# Excerpted text
Sit on the floor with your upper back against a bench or box. Pull a loaded barbell over your legs and into your hip crease, and then kick your feet back so they’re flat on the floor.

From here, push your hips upward into the bar until they’re locked out. Your shins should be nearly vertical, and there should be a horizontal line from your kneecap to your head with the bar balanced atop your groin. Reverse the motion by breaking at the hip and sinking into flexion again. 

How to Hip Hinge

To get the most out of a deadlift or any of its alternatives, a solid understanding of the hip hinge will go a long way. Any deadlift-adjacent exercise you perform will require you to hinge properly if you want to get it done. 

Step 1 — Unlock Your Hips

Hip Hinge Step 1

Start your descent by softly unlocking your knees. You want to keep them as extended as you can without locking them out completely — from here, start shifting your hips backwards without bending the knees any further. Be mindful to keep your core braced. Allow your gaze to fall forward as you bow. 

Step 2 Bend and Bow

Hip Thrust Step 2

A solidly executed hip hinge should stretch your posterior chain. While you may or may not feel an actual stretching sensation across the hamstrings, you know you’re at the end of the repetition once your torso has reached a nearly-parallel position with the floor.

Step 3 Thrust Yourself Tall

Hip Hinge Step 3

Complete each repetition by bringing yourself back to the beginning. Squeeze the hamstrings and glutes while maintaining your brace – returning to a fully locked out and tall-standing position. Think about pushing your hips forward, back under your shoulders. 

Benefits of Non-Deadlift Exercises

Deadlift alternatives are a great way to fine tune your hip hinge mechanics and also chase some great muscle gain in the process. These movements help you achieve many of the same overall outcomes of a deadlift when actually performing the lift itself isn’t in cards.

Building a Base

Building a base of strength and skill using your posterior chain of muscles is one of the best things you can do for any fitness goal. The muscles of the back, hamstrings, and glutes contribute to posterior chain strength, a great physique, and transferable strength to a barbell sport.

Woman performs back extension in gym
Credit: Bojan Milinkov / Shutterstock

Getting a head start on these qualities via low-level alternatives is a great way to ensure you’re setting yourself up for success in the long run.

Using deadlift alternatives that still challenge your posterior chain are a fantastic tool to elongate your progress in the gym before ever eyeing up a barbell.

Refining Technical Skill

Whether you want to deadlift or not, you need to know how to hinge your hips. The ability to properly brace your core and load your back, glutes, and hamstrings will help make you a more robust and resilient athlete.

While the deadlift itself is probably the best way to develop the hinge, alternative exercises are a smart way to stay strong in whichever goal you pursue.

Strengthening Weak Points

Deadlift alternatives can also be a clever way to isolate weak points, specific ranges of motion, or muscle groups all along the posterior chain. If you notice a lagging body part like the glutes, you can certainly help bring them up using 45-degree hip extensions or good mornings with much less load than a full deadlift.

Accommodating a Lack of Equipment 

Perhaps the biggest benefit of deadlift alternatives is the ability to train an enormous number of muscle groups and the skill of the hip hinge without the use of a heavily-loaded barbell.

If, for whatever reason, you lack the resources to deadlift with a bar, you can still make clever substitutions to ensure as little is lost in the interim as possible. 

Wrapping Up

Whether you’re trying to get strong, build muscle, or just started in the gym, the deadlift probably isn’t too far off your training radar. While it’s a great exercise for a number of reasons, you may not like, want, or even need to deadlift to accomplish your goals.

Breaking the deadlift down into its component parts can help you understand how to attack each aspect using clever alternatives. From medicine balls, kettlebells, and even your own bodyweight, these deadlift alternatives can be just as valuable to your training as a loaded barbell ever could.

# Problem
In the text on deadlift alternatives, how do you know you've reached the end of a hip hinge repetition?

# Record extracts
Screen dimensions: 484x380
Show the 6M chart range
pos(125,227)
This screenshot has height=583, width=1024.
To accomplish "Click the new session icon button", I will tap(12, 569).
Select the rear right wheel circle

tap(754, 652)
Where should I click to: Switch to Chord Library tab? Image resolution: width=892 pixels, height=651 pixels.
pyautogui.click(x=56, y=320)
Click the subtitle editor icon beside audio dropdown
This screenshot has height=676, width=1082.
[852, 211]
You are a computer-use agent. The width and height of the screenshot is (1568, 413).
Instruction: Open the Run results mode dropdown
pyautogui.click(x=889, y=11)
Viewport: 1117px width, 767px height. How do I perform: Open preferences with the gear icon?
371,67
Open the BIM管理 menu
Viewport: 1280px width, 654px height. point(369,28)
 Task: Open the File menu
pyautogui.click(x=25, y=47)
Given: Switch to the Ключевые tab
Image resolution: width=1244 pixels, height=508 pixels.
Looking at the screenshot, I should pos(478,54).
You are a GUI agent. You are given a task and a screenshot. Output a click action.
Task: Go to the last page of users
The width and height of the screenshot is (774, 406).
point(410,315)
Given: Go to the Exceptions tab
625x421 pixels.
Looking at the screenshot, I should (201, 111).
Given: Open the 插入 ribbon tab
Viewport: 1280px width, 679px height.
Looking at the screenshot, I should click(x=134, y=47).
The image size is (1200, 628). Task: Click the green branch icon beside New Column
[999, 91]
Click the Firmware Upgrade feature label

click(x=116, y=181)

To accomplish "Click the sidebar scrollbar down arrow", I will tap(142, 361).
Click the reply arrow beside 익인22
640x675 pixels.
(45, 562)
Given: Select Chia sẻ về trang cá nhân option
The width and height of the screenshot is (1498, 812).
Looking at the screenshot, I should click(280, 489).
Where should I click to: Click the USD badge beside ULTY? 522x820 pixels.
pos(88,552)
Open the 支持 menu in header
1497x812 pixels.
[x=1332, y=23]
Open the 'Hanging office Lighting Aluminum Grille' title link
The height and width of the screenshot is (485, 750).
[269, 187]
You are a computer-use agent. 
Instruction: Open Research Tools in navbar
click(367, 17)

# Written reply
Your torso has reached a nearly-parallel position with the floor.